DATA PROVIDED section start

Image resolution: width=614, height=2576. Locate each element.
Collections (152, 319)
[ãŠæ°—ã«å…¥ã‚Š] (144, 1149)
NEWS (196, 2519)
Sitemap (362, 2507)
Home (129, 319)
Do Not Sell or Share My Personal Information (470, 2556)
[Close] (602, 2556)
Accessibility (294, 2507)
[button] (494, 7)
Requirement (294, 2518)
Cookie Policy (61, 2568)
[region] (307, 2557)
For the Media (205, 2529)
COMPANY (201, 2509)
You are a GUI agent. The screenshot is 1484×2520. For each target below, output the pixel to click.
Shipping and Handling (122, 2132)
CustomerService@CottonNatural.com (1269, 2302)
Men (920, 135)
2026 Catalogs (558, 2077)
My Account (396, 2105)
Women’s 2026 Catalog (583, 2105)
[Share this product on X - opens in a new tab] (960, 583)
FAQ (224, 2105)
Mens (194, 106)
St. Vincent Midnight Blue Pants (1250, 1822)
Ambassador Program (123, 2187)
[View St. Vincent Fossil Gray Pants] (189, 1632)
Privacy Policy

DATA PROVIDED section end

> **TO DO**:
The complete data above is to be written out again as it stands.

> **RESULT FOR THIS EXERCISE**:
Image resolution: width=614, height=2576. Locate each element.
Collections (152, 319)
[ãŠæ°—ã«å…¥ã‚Š] (144, 1149)
NEWS (196, 2519)
Sitemap (362, 2507)
Home (129, 319)
Do Not Sell or Share My Personal Information (470, 2556)
[Close] (602, 2556)
Accessibility (294, 2507)
[button] (494, 7)
Requirement (294, 2518)
Cookie Policy (61, 2568)
[region] (307, 2557)
For the Media (205, 2529)
COMPANY (201, 2509)
You are a GUI agent. The screenshot is 1484×2520. For each target below, output the pixel to click.
Shipping and Handling (122, 2132)
CustomerService@CottonNatural.com (1269, 2302)
Men (920, 135)
2026 Catalogs (558, 2077)
My Account (396, 2105)
Women’s 2026 Catalog (583, 2105)
[Share this product on X - opens in a new tab] (960, 583)
FAQ (224, 2105)
Mens (194, 106)
St. Vincent Midnight Blue Pants (1250, 1822)
Ambassador Program (123, 2187)
[View St. Vincent Fossil Gray Pants] (189, 1632)
Privacy Policy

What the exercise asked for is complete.